■ **Task description**:
Please give back, exactly as written, the lines from the line with "You are a computer-use" to the line with "Task: Click the 论坛 forum button" in the listing below, leaving out all pictures.

■ **Data for this exercise**:
◇ ◇ ◇ ◇ ◇
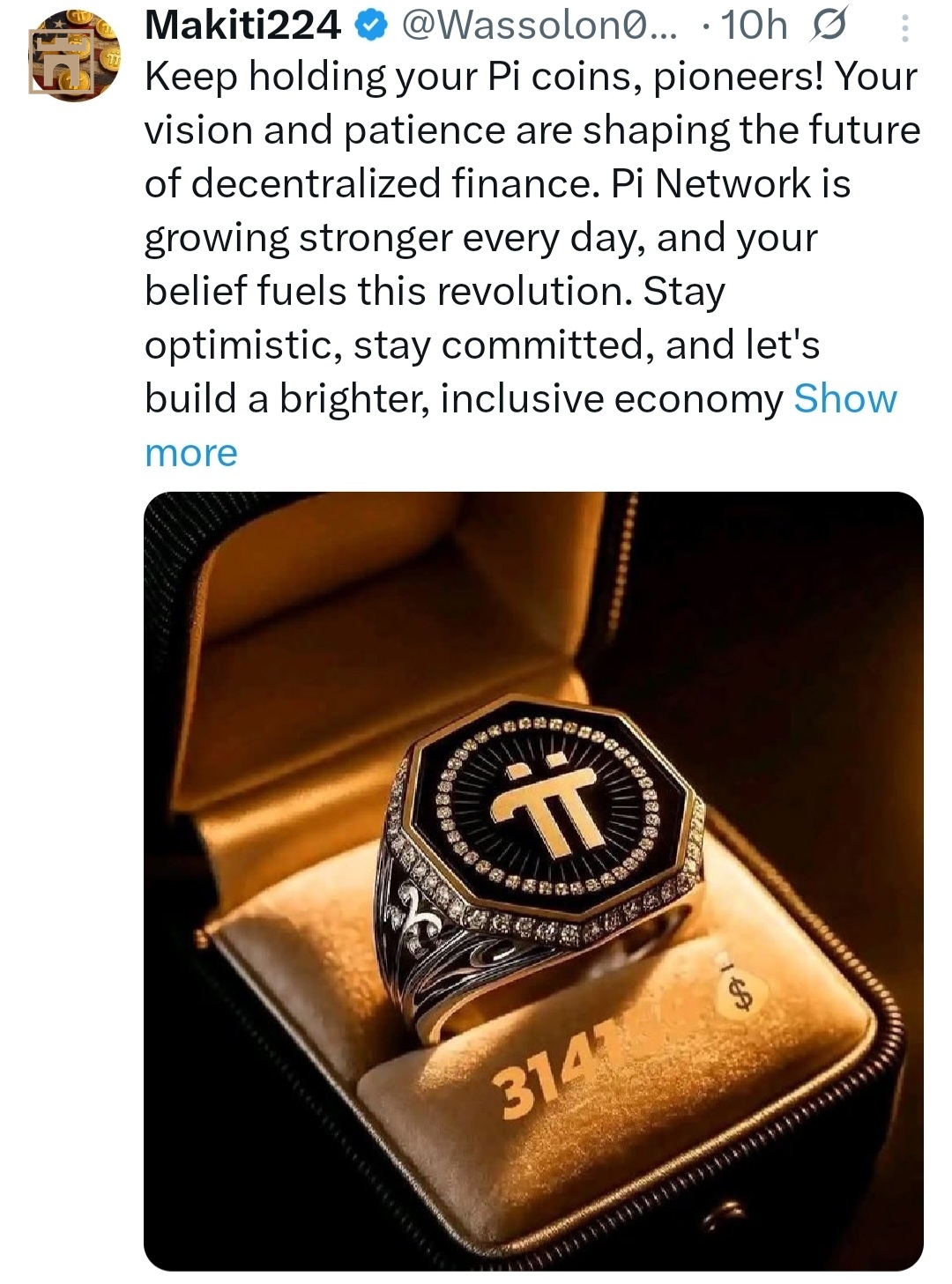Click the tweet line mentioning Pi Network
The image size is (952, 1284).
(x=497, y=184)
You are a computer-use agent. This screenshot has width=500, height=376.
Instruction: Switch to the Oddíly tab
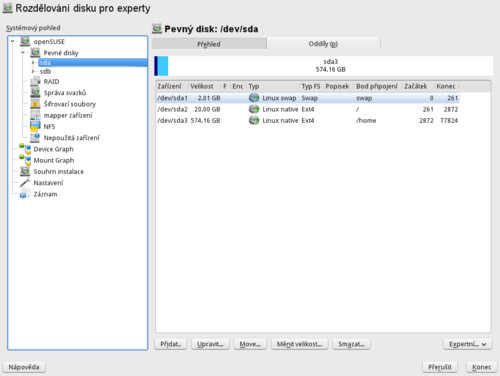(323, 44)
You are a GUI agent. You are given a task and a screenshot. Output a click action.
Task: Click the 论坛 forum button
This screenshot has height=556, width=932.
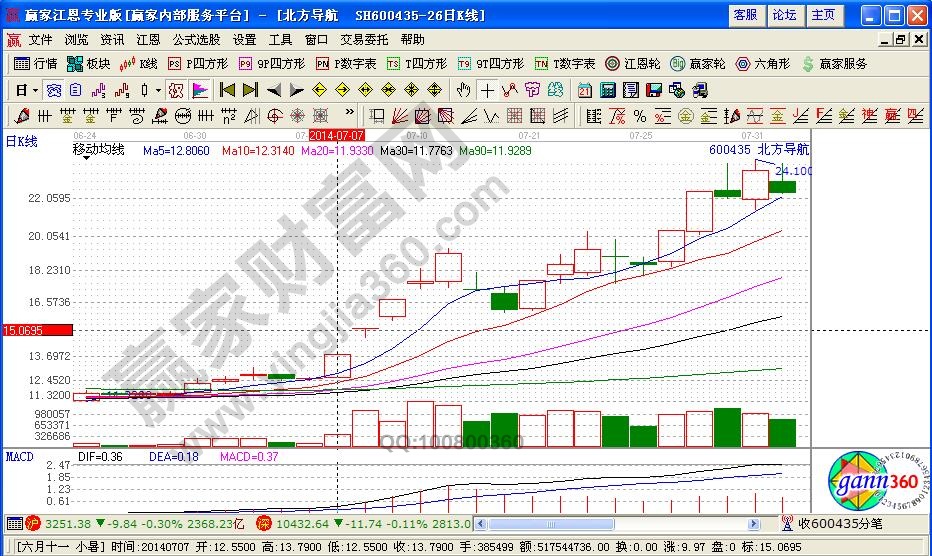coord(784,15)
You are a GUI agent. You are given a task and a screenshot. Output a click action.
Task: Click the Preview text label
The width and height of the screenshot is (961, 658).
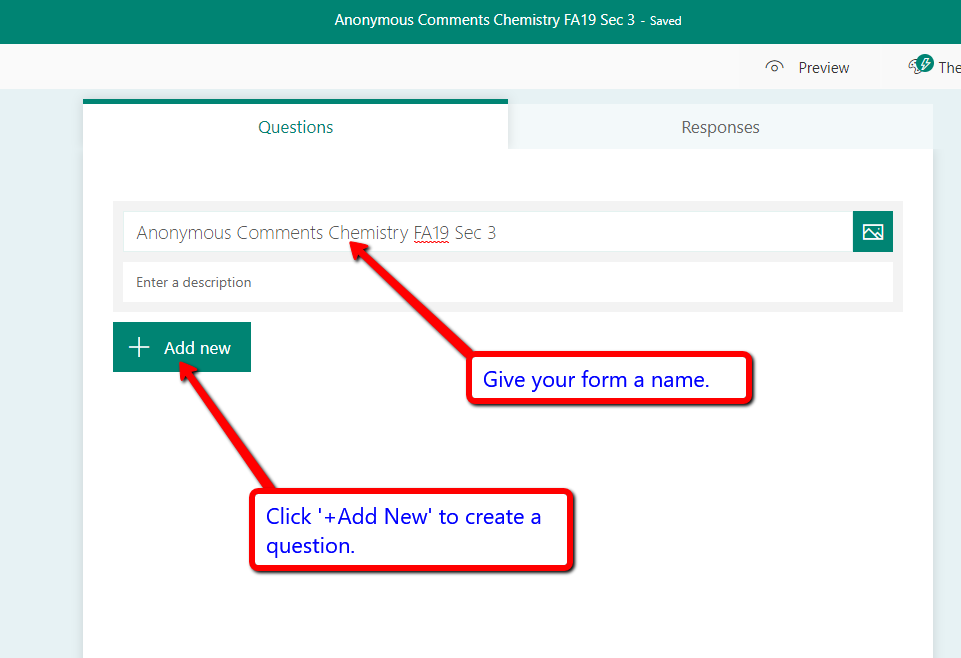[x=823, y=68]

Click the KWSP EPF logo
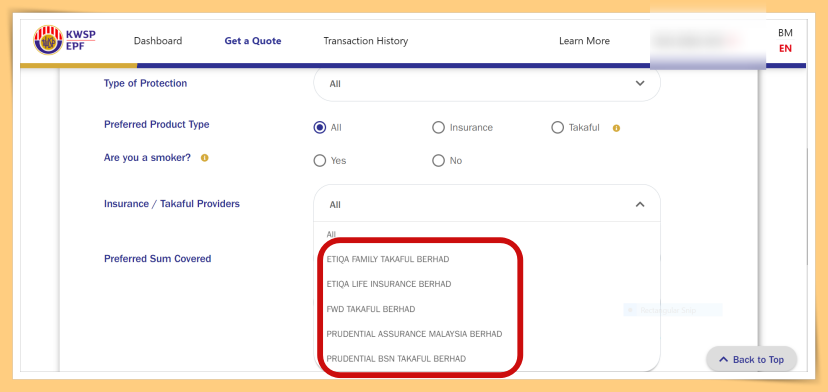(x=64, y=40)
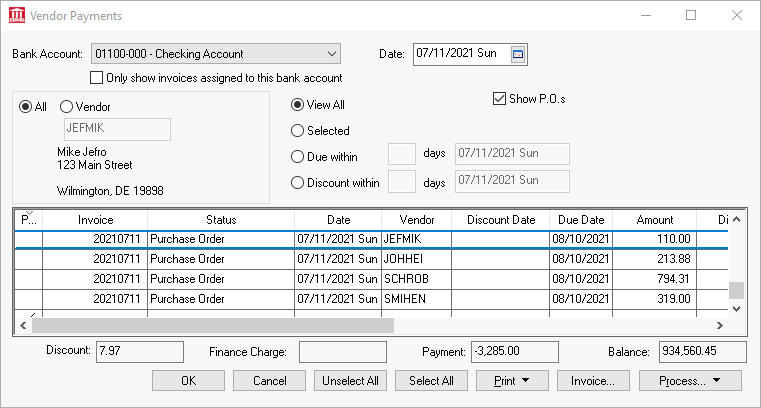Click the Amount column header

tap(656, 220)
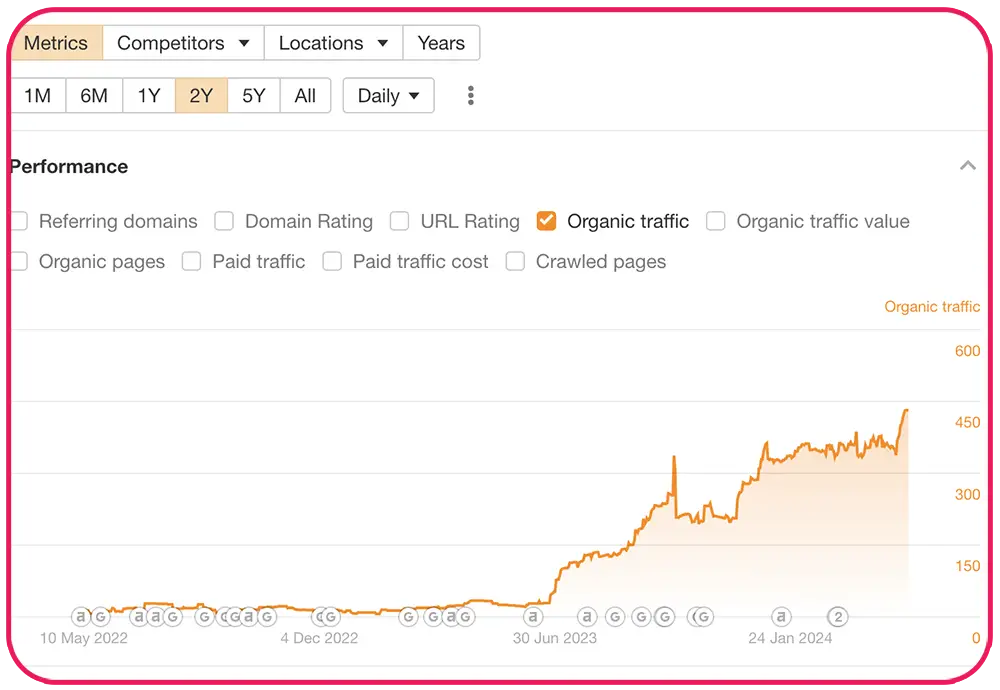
◇ ◇ ◇ ◇ ◇
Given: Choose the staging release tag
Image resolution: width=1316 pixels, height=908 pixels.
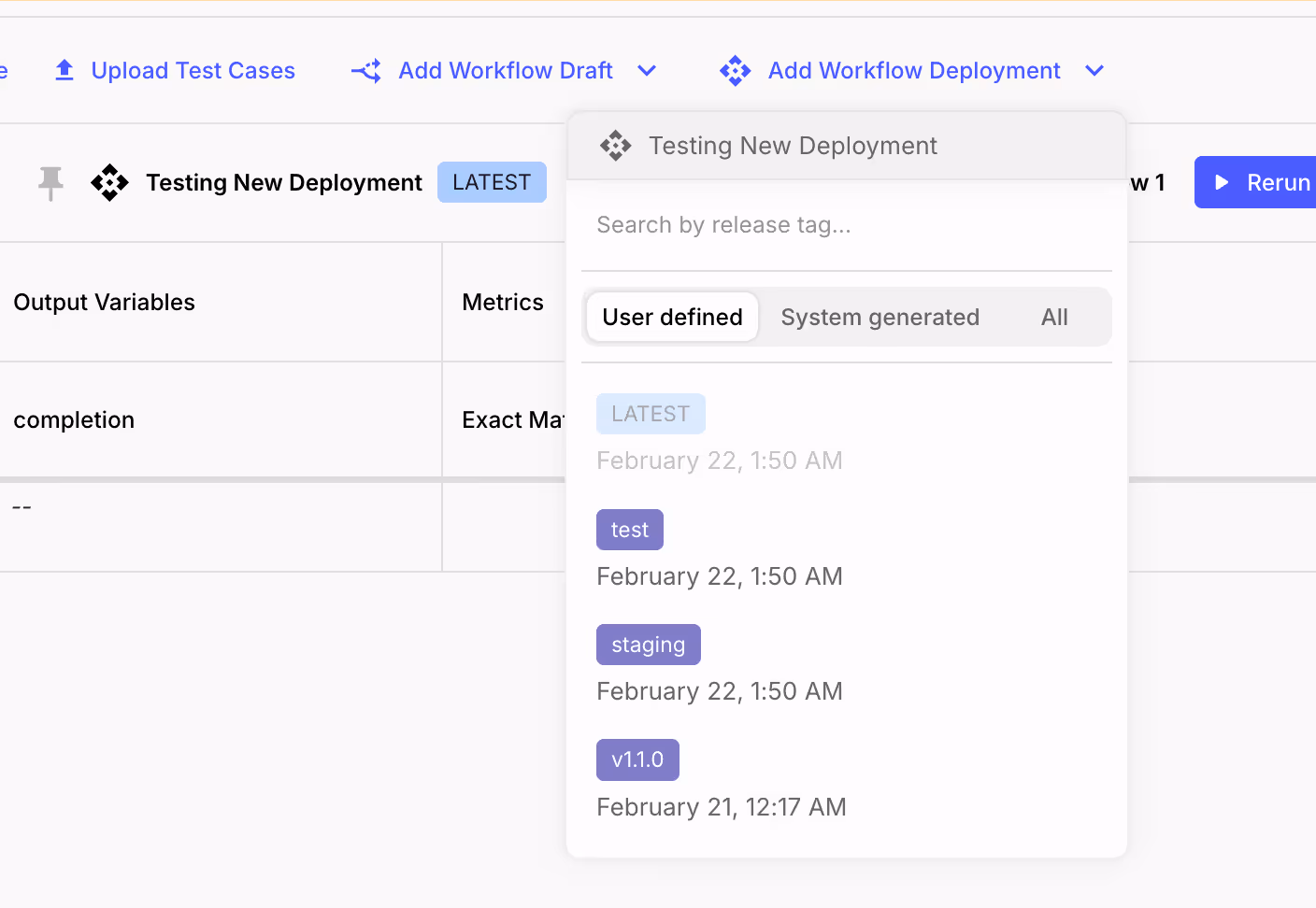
◇ ◇ ◇ ◇ ◇
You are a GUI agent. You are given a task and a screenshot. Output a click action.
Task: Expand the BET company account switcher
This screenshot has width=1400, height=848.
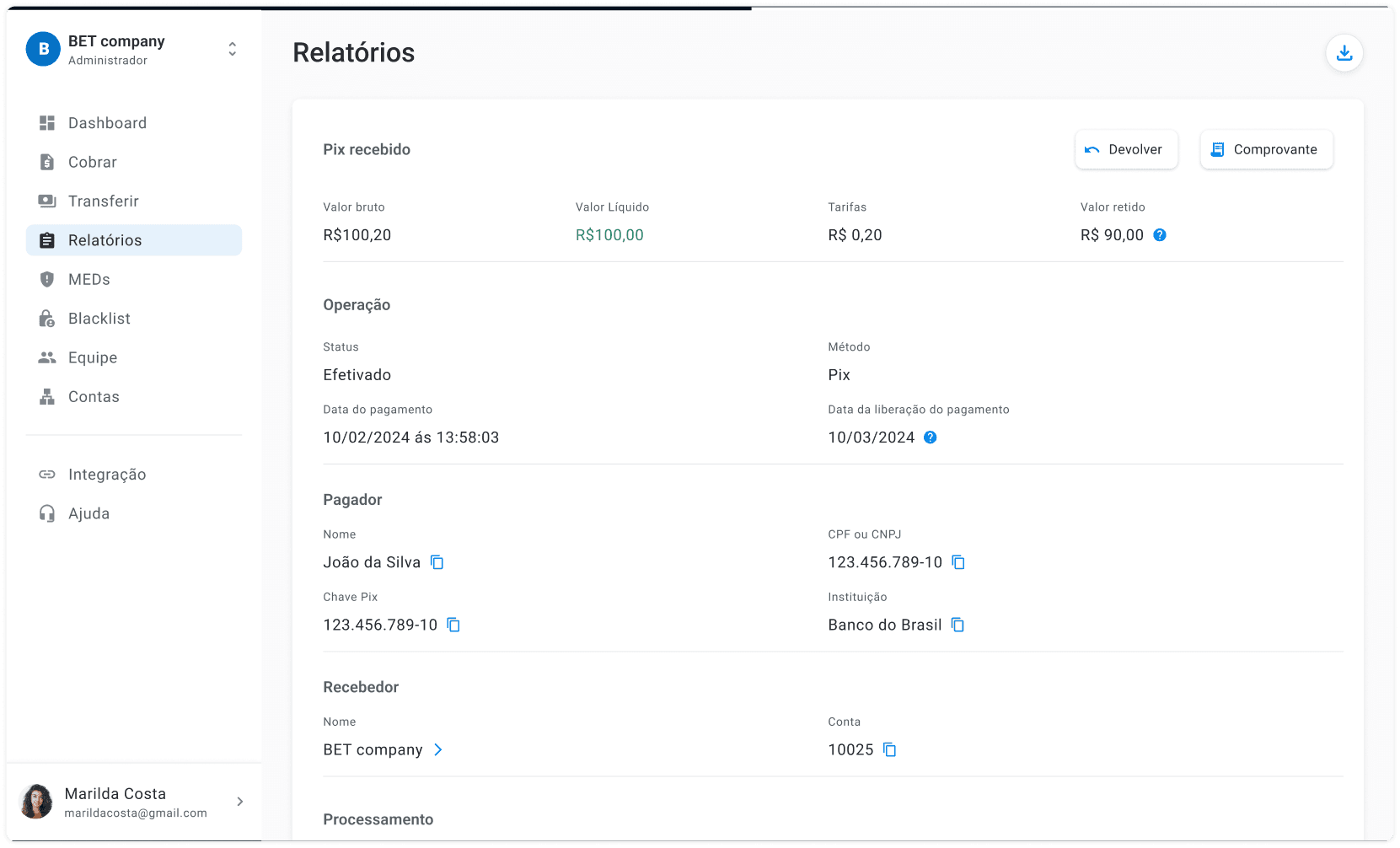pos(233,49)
◇ ◇ ◇ ◇ ◇
■ **Response**:
You are a computer-use agent. This screenshot has width=500, height=376.
Instruction: Switch to the Oddíly tab
(323, 44)
You are a GUI agent. You are given a task and a screenshot. Output a click action.
Task: Click the 论坛 forum button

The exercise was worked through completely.